▶ [REQUIRED ACTION]
In the entries below, count each line holding the word "link". Answer with the total alone.

(Dataset entries)
□ □ □ □ □ □ □

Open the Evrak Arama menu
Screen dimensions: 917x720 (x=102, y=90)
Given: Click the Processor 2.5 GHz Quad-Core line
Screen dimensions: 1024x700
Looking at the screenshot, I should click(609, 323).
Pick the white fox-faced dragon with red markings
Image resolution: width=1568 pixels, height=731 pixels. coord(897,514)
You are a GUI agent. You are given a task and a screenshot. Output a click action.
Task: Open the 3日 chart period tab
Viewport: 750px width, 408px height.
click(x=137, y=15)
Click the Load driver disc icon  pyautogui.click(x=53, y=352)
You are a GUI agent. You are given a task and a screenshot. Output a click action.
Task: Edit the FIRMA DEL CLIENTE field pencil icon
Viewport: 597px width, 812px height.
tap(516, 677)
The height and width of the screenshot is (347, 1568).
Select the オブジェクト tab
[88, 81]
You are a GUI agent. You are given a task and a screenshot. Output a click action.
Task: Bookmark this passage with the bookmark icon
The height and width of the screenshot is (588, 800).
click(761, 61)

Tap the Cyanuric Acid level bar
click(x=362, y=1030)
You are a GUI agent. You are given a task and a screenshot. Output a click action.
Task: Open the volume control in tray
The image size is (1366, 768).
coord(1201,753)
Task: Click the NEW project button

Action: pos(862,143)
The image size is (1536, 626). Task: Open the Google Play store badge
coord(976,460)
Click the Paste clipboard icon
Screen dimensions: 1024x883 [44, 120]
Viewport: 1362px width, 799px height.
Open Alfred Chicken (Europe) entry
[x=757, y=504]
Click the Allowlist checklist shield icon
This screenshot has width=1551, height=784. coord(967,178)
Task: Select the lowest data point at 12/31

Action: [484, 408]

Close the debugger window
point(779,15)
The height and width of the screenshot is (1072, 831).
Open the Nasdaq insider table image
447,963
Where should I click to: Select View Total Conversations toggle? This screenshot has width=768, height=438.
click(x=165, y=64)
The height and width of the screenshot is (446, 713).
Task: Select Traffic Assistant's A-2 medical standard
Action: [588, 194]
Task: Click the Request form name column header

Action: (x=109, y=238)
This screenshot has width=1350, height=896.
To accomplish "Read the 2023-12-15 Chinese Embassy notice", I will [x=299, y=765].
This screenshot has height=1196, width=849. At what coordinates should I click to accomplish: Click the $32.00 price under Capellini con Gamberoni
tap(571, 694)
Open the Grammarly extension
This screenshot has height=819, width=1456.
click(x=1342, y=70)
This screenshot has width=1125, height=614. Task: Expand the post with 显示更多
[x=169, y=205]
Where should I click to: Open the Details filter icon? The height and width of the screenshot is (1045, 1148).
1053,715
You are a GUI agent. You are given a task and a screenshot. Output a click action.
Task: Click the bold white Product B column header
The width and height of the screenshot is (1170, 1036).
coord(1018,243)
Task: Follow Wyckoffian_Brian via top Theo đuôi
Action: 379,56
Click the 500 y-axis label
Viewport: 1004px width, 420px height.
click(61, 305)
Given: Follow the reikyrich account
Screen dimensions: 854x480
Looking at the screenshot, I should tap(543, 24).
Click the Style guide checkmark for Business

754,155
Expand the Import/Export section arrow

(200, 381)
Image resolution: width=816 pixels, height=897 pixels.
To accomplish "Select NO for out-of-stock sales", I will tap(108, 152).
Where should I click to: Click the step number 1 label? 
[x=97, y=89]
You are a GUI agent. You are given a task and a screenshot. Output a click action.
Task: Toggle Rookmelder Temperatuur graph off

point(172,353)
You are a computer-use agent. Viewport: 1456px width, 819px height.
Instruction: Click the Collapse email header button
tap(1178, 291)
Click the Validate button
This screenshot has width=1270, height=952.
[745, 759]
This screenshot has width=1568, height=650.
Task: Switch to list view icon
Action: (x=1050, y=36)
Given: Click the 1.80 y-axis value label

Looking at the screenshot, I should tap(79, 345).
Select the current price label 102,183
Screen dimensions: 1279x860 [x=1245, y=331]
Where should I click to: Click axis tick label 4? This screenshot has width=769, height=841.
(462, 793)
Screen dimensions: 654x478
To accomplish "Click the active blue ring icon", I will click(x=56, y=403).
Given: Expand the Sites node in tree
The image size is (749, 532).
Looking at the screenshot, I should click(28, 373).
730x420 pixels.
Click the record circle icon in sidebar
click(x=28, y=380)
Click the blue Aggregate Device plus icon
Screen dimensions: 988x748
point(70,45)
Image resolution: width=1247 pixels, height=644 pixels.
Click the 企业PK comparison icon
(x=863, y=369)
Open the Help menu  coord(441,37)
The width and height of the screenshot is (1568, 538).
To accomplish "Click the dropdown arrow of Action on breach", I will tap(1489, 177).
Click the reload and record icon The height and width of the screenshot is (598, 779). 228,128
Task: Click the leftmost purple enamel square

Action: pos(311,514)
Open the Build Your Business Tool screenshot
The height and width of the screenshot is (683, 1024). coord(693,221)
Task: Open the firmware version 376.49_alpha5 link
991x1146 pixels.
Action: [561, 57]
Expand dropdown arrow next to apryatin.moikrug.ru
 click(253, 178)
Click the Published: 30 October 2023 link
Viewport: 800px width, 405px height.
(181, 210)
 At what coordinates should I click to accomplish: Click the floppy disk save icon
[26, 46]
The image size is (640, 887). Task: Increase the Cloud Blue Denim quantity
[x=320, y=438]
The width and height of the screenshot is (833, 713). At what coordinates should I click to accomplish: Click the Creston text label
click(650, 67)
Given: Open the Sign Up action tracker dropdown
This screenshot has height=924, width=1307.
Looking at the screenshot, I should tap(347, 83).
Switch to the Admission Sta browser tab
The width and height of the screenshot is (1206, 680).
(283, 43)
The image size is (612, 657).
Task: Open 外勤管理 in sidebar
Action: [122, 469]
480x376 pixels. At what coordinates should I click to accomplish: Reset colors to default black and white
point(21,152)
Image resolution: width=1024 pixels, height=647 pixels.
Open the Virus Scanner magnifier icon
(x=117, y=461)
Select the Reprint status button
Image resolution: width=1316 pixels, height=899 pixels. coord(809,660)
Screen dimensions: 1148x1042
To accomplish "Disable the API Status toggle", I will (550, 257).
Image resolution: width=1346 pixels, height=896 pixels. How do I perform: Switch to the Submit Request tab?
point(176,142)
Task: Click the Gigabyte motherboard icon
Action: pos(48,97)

□ □ □ □ □ □ □

▶ [ANSWER FOR THIS EXERCISE]
2